Reading Time: 7 minutes

This article was edited on 2/12/21

Every HR team strives to create the best workplace experience for their employees. But, perfecting the employee experience is easier said than done, especially now that employees aren’t necessarily in the office. Every employee is different and has their own unique set of challenges and issues, which, unfortunately, your company can’t always solve. Plus, this is often made worse by the fact that your staff is no longer in the same place. However, you can leverage your people data to learn how you can better serve and support your employees wherever they may be.  

Today’s businesses are made up of a hybrid workforce. According to the Society for Human Resource Management’s (SHRM) 2019 Annual Benefits Survey, only 27% of companies allowed full-time remote work. In 2020, almost overnight, 42% of office workers in the U.S. became full-time telecommuters. While some employees are counting down the days until the office reopens, many embrace the newfound flexibility and comfort that comes with working from home. A recent PricewaterhouseCoopers survey found that 89% of executives expect more than 30% of employees will continue to work remotely at least one day a week post-pandemic, while 55% expect more than 60% of the workforce to do so. Clearly, the hybrid workforce is here to stay

So, how can HR teams maintain a cohesive employee experience for a distributed workforce? By asking employees what they want and need. 
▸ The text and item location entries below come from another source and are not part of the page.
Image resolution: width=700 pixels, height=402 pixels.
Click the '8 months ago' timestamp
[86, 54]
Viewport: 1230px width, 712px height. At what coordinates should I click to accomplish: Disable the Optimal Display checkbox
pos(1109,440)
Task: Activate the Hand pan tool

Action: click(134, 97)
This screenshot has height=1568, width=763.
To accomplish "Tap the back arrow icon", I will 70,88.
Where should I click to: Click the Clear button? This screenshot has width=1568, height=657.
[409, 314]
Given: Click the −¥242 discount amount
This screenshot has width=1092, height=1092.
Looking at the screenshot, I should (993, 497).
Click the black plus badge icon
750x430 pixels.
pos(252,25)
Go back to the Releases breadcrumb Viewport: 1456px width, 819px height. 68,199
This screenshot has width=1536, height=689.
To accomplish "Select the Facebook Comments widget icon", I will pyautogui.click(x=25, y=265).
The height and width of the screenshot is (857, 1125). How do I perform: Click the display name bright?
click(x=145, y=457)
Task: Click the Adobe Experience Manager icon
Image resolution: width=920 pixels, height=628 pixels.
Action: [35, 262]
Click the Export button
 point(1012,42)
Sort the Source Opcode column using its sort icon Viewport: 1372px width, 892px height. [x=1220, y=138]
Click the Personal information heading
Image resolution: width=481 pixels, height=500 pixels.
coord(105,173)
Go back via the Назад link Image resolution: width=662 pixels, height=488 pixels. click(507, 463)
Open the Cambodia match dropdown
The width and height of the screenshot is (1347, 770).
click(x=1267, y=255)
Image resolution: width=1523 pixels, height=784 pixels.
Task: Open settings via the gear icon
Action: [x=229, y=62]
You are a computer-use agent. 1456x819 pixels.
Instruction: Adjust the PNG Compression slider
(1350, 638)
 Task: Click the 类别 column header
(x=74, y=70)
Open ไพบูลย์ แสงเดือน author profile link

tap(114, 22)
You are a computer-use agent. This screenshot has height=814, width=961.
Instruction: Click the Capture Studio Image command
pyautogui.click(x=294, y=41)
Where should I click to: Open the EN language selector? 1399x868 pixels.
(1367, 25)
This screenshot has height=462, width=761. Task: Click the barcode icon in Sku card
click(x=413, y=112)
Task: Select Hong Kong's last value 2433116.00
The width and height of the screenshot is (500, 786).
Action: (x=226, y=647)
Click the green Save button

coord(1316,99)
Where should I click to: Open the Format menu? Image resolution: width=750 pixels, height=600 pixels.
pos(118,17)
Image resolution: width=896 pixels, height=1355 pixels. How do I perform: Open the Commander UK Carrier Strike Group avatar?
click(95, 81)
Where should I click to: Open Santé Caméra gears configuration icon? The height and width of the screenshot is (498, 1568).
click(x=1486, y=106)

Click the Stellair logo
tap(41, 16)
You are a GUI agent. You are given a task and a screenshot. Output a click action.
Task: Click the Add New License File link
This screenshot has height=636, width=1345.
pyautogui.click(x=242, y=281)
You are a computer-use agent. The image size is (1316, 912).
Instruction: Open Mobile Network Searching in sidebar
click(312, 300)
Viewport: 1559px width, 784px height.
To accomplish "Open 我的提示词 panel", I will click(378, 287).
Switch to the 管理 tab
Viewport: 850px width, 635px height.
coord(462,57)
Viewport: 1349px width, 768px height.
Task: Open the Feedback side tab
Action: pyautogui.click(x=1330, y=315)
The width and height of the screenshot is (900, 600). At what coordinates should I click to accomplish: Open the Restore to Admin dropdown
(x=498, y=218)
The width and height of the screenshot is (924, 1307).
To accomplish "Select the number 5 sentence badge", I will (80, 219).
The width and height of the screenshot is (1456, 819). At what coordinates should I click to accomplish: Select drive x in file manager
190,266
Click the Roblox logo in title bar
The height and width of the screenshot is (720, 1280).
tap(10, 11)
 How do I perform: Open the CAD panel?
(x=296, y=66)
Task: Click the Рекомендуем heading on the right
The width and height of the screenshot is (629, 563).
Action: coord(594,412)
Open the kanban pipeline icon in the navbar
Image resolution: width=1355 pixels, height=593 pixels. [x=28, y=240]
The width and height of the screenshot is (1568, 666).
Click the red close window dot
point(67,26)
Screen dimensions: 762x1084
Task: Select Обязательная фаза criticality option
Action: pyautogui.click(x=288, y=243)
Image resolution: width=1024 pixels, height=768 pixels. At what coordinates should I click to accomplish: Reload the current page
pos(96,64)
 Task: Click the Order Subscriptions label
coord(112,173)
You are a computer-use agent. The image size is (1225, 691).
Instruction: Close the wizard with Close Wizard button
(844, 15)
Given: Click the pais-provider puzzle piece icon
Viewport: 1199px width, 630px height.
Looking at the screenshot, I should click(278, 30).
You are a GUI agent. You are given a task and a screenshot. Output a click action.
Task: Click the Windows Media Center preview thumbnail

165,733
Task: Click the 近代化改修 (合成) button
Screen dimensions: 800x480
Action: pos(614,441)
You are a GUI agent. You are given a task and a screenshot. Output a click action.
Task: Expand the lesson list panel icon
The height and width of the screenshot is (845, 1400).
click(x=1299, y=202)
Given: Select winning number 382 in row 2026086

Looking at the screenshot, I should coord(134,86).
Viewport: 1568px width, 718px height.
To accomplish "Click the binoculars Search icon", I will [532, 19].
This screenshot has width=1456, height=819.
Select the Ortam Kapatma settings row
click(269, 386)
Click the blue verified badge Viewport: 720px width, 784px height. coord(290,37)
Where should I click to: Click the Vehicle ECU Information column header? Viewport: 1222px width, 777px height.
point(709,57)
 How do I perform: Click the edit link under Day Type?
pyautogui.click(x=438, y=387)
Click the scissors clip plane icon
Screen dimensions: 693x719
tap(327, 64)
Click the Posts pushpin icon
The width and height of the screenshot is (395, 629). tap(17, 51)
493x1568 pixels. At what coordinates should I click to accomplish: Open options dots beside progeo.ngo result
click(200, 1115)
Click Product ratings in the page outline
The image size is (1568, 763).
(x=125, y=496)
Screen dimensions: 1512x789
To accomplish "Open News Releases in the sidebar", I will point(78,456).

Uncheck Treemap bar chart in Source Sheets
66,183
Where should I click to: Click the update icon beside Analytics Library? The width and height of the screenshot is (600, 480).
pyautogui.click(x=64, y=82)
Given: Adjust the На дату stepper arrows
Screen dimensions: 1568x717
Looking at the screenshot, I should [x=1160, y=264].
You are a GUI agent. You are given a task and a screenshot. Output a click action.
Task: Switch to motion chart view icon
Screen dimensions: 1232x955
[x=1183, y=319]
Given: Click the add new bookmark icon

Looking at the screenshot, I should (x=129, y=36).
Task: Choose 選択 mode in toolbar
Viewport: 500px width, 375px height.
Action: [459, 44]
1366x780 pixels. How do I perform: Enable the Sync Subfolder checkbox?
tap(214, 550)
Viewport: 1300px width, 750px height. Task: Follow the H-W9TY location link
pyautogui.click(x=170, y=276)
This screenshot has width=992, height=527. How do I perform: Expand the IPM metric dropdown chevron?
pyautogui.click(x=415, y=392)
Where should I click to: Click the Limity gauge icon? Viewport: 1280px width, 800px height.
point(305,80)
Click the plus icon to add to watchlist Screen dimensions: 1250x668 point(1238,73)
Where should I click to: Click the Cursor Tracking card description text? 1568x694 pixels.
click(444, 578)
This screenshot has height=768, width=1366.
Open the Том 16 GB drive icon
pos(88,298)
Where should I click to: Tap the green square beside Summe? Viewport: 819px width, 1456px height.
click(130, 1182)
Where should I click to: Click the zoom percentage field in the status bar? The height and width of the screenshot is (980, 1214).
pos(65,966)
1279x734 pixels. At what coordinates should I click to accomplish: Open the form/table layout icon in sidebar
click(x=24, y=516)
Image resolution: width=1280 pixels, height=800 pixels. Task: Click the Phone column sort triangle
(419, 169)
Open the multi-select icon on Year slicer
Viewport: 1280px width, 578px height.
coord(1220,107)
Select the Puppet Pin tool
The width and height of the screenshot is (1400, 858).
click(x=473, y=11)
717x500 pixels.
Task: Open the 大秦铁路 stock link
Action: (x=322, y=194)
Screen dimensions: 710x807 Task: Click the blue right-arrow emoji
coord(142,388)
The right survey tool lets you look at data by employee demographics, employee job information, or other defining characteristics, like length of commute or parental status. This lets you filter feedback from in-office or remote employees to help you cater to your hybrid workforce’s needs. Regular employee satisfaction surveys allow HR teams to keep a pulse on their employees and identify growth opportunities.

To help you connect the concept of employee engagement and experience, here are a few ways your survey findings could help you refine the employee experience of your distributed workforce: 

Remote employees

Many remote employees often feel out of sight, out of mind. But, they are as much a part of your company as any other employee and deserve to have the same experience as the in-office team – with a few at-home tweaks, of course. Because their experience is so unique, the best course of action is to ask how your company can help them. Using Culture Amp’s heatmap feature, you can compare your remote team’s engagement survey results to the results of in-office employees and gain powerful insights into what areas of the remote experience you’re nailing and which can be improved. 

Another way to ensure you’re offering a fair and inclusive employee experience is to offer parallel perks for in-office and remote employees. This could be in the form of a corporate wellness program, company swag, an online learning solution, or career development opportunities. You could also help employees set up their home office by subsidizing the costs of faster WiFi, office supplies, or a coworking membership.

Remote workers often miss out on in-office bonding and company events. Encouraging managers to spend the first few minutes of every meeting to shoot the breeze with remote employees or scheduling “just to connect” meetings can help recreate the office banter remote teams often miss out on and give everyone time to connect socially. When you have a scheduled team event, taking the time to send your remote staff a care package or gift card so they can have their own celebration can go a long way. Here at Culture Amp, we give all our employees a quarterly stipend to have dinner with a coworker. This lets our employees meet up (safely) with other coworkers in their city and allows them to meet someone new or develop an existing relationship further.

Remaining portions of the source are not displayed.